Cada color conserva un significado simbólico:

  • Rojo, asociado con el amor, la pasión y la estabilidad en pareja.
  • Amarillo, vinculado con la abundancia económica, el trabajo y la prosperidad.

Ventas al alza en la recta final del año

Comerciantes del sector detallan que la temporada fuerte inicia a partir del 15 de diciembre y concluye el 31, periodo en el que se comercializan más de mil piezas de ropa interior en establecimientos de tamaño medio.

Los precios oscilan entre 21 y 76 pesos, con una mayor demanda por parte de mujeres, quienes además suelen adquirir estas prendas como regalo de fin de año, una práctica que permanece vigente entre familias del Valle de Toluca.

Amuletos para atraer fortuna y protección

Además de la vestimenta, los amuletos de Año Nuevo ocupan un lugar central en los rituales de cierre de ciclo. En mercados tradicionales se ofertan desde borreguitos de la abundancia hasta semillas, veladoras y figuras simbólicas.

Lupita González, comerciante dedicada a la venta de amuletos y plantas medicinales, explicó que cada artículo cumple una función específica.
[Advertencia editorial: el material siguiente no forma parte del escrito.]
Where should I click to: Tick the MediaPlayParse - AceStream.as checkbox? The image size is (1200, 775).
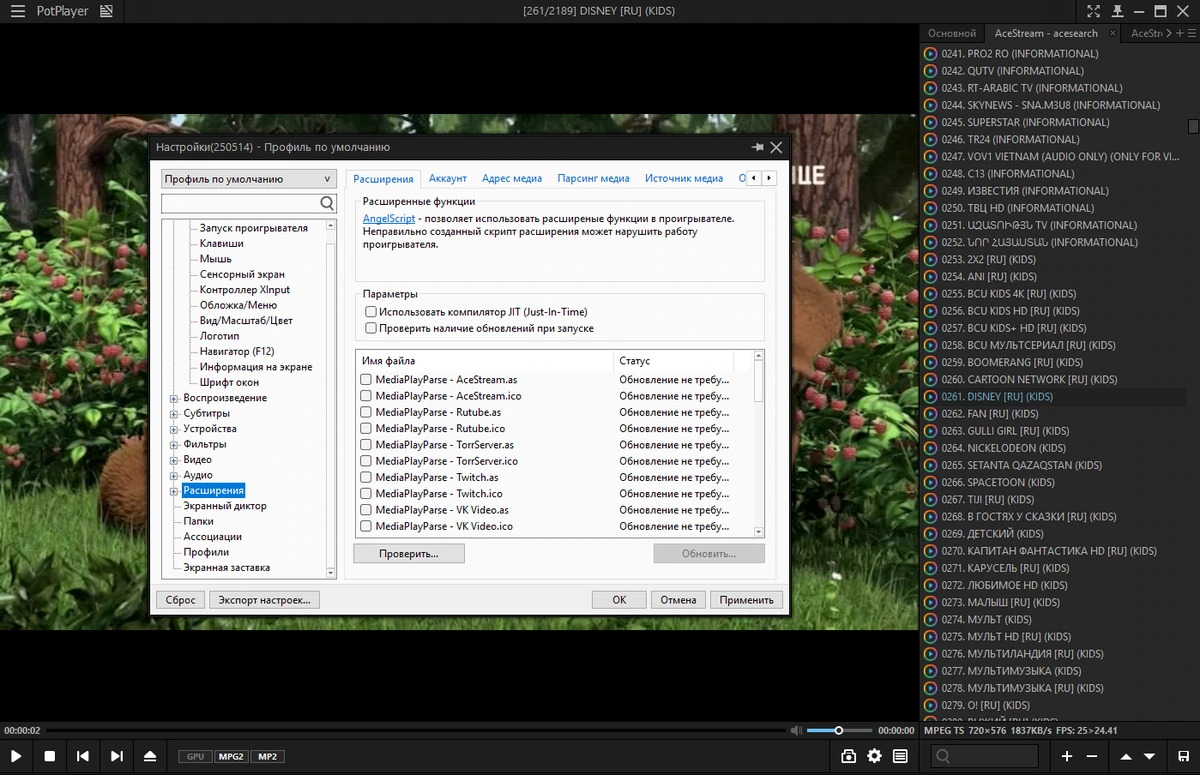[366, 380]
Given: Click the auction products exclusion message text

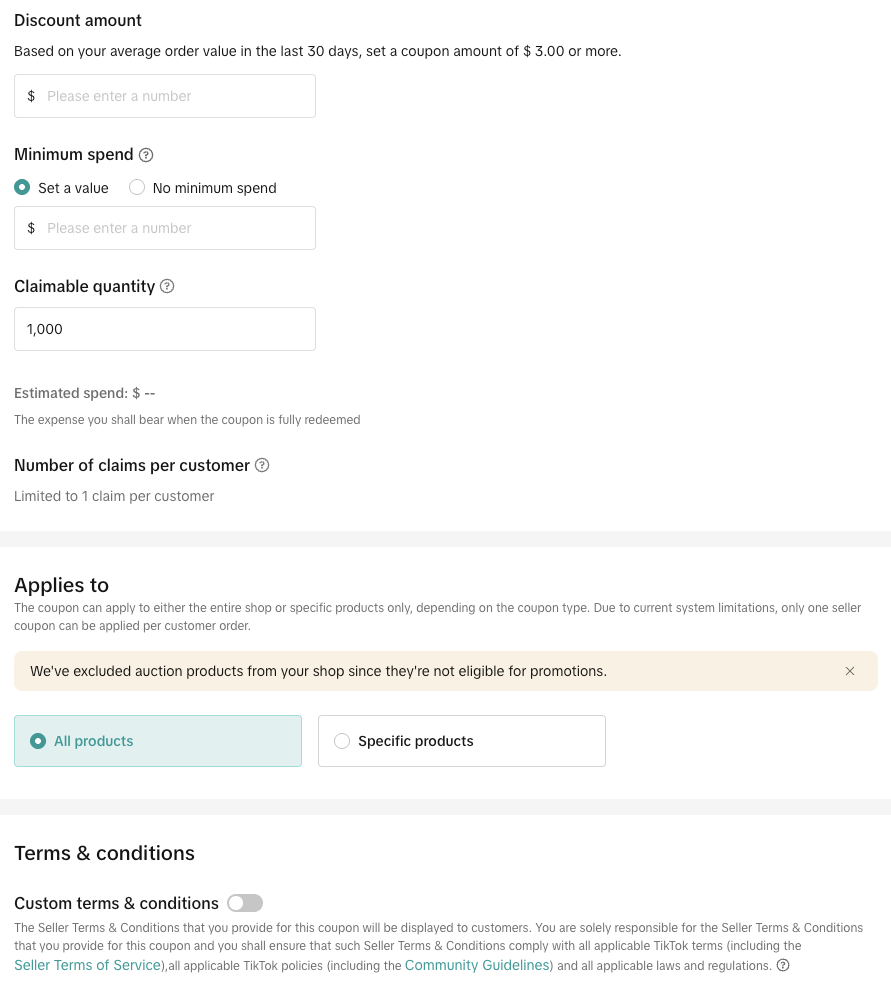Looking at the screenshot, I should click(318, 671).
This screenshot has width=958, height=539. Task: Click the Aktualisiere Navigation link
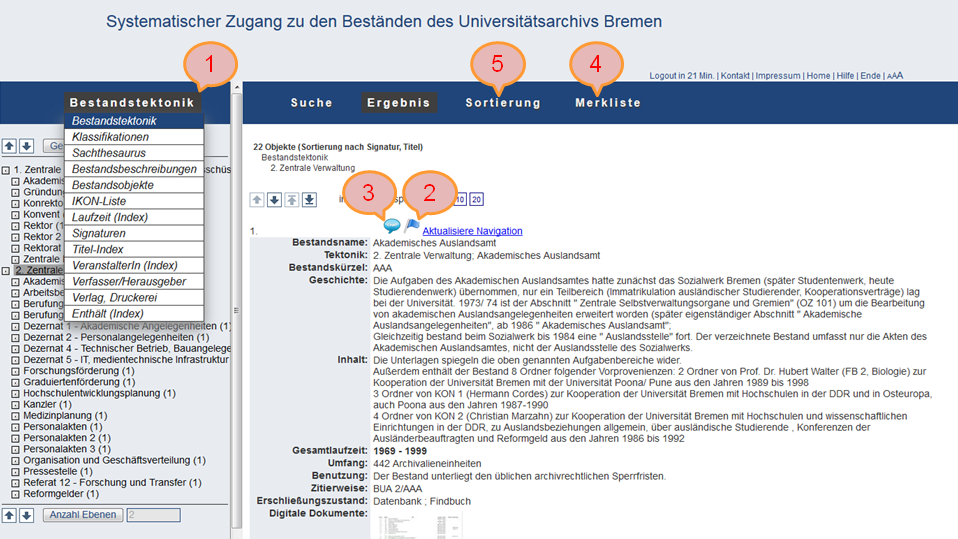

“Tenemos borreguitos, caballitos, semillas de la abundancia, amuletos de coyote y veladoras. La gente viene a renovar sus protecciones cada año”, señaló.

Entre los más solicitados destacan:

  • Borreguitos, colocados detrás de la puerta para atraer dinero.
  • Lentejas y semillas, símbolo de riqueza y fertilidad.
  • Veladoras y billetes dorados, asociados con prosperidad y energía positiva.

Los precios van desde 25 pesos, mientras que las veladoras doceneras alcanzan hasta 120 pesos.

El simbolismo del caballo y la renovación energética

Este inicio de año, entra el año del caballo, el cual destaca como una de las figuras más solicitadas. De acuerdo con comerciantes, representa fuerza, inteligencia y resistencia, cualidades que los compradores buscan atraer para el nuevo ciclo.

“Nos visitan personas de distintos municipios e incluso de otros estados. Este cierre de año ha tenido buenas ventas”, afirmó González.

Entre la fe, la tradición y la crítica religiosa

Para especialistas en ciencias sociales, estos rituales funcionan como un mecanismo emocional que ayuda a iniciar el año con optimismo y metas claras, independientemente de su eficacia real.

No obstante, desde la Iglesia católica se observa una postura crítica. Monseñor Raúl Gómez González, arzobispo de la Arquidiócesis de Toluca, señaló que estas prácticas reflejan una falta de formación religiosa.

“Para los cristianos no se necesitan amuletos ni energías. Con Jesucristo es suficiente, afirmó.

Una tradición que persiste

Más allá de creencias religiosas o explicaciones sociológicas, la víspera de Año Nuevo sigue siendo, para miles de personas en el Valle de Toluca, un momento para renovar la esperanza, ya sea a través de una prenda roja, un amuleto o un simple acto simbólico que marque el inicio de un nuevo ciclo.